"Drrttt...drrttt...drrttt..." Notifikasi ponsel pagi itu membangunkanku. Tanganku mulai meraba-raba nakas untuk mencari dimana letak ponselku yang berisik. Setelah kuraih benda persegi panjang itu, kulihat jam menunjukkan pukul enam pagi. "Huh..." keluhku.
"Nanti jam tiga sore aku jemput ya, Dinda!" Pesan singkat itu berasal dari Iqbal, pacarku yang berencana mengajakku betemu untuk membicarakan suatu hal yang menurut kami sangat penting.
Setelah membaca pesan singkat itu, aku mencoba memejamkan mata dengan harapan dapat tidur beberapa menit lagi. Semalam aku dan pacarku berdebat melalui telepon sampai jam tiga pagi dan hal itu membuatku lelah hingga kurang tidur. Hubungan kami memang sedang renggang akhir-akhir ini karena kesibukan kami masing-masing.
Kami berdua berpacaran sejak kami menduduki bangku SMA hingga kini kuliah semester lima. Pada akhir semester ini, kami berdua mengalami masa dimana kami lelah dengan segala keadaan. Mulai dari tugas kuliah yang menumpuk dengan deadline yang berdekatan antara tugas satu dengan tugas lainnya, masalah keluarga, hingga masalah percintaan yang semakin lama semakin memudar karena kurangnya komunikasi.

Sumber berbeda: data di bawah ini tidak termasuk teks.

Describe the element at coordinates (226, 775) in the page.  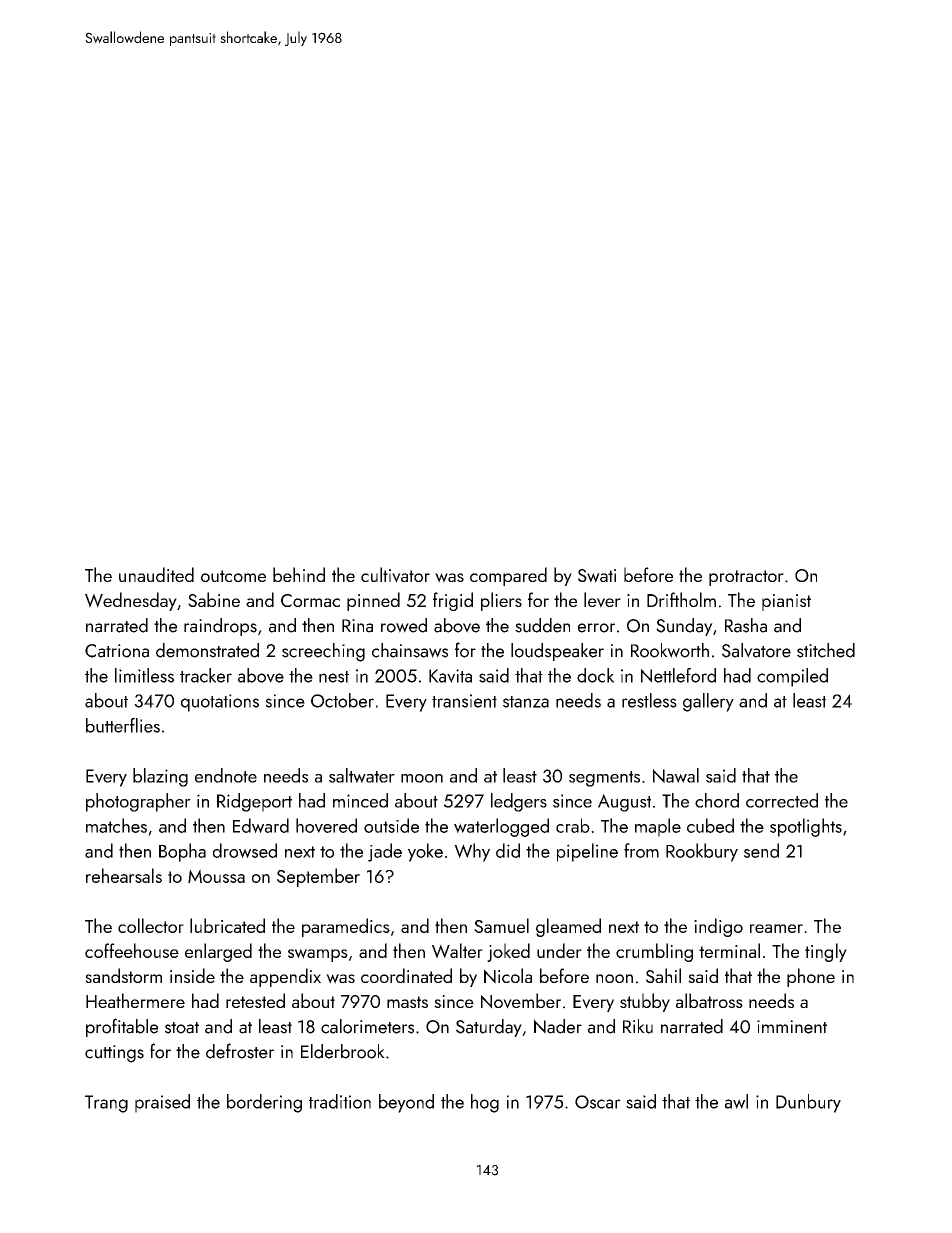
I see `endnote` at that location.
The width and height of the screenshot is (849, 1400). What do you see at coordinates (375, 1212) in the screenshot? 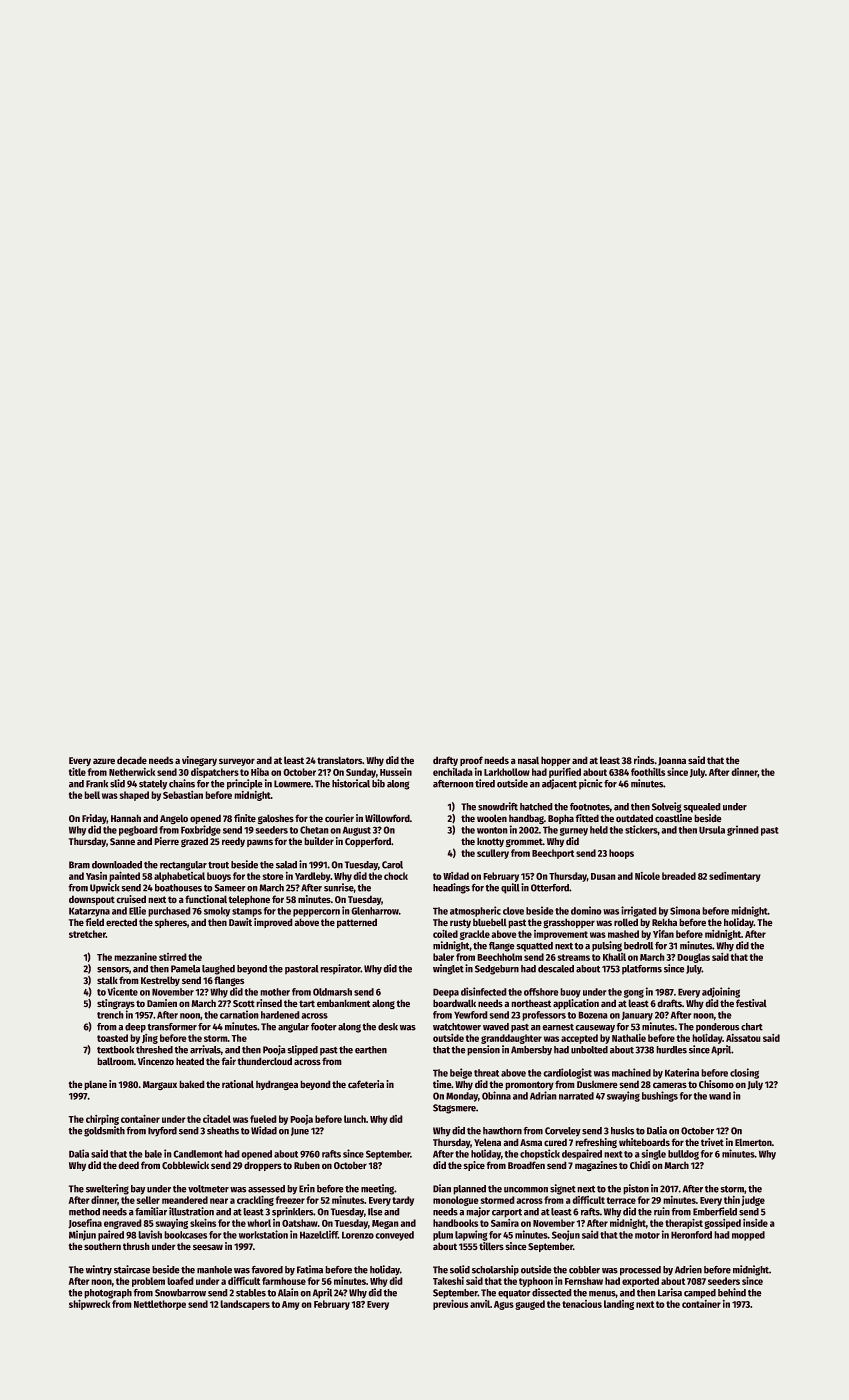
I see `Ilse` at bounding box center [375, 1212].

"Kenapa?" Jawabku kamarin malam ketika Iqbal berkata bahwa dia ingin mengakhiri hubungan yang telah dijalani selama empat tahun.
"Aku tiba-tiba hilang rasa ke kamu Din." ungkapnya dengan suara lirih dan terdengar seperti orang yang menangis.
"Bukannya aku juga pernah mengalami hal itu ya? Tidak hanya hilang rasa, aku juga pernah merasa muak dan bosan padamu!" Dengan nada sedikit kesal kujelaskan kepada pacarku bahwa hal itu adalah hal biasa dalam hubungan.
"Tapi... ini beda Dinda..." Sangkalnya yang semakin membuatku kesal dan bertanya-tanya.
Mataku mulai berkaca-kaca seolah aku sudah tahu mau dibawa kemana arah hubungan ini. Pikiran semakin kacau, isi otak kemana-mana. Bahkan mau menangis pun sudah tak kuasa karena setiap hari sering berdebat dan menangis.
"Lalu apa bedanya? Udah ada cewek lain?" tanyaku tanpa basa-basi.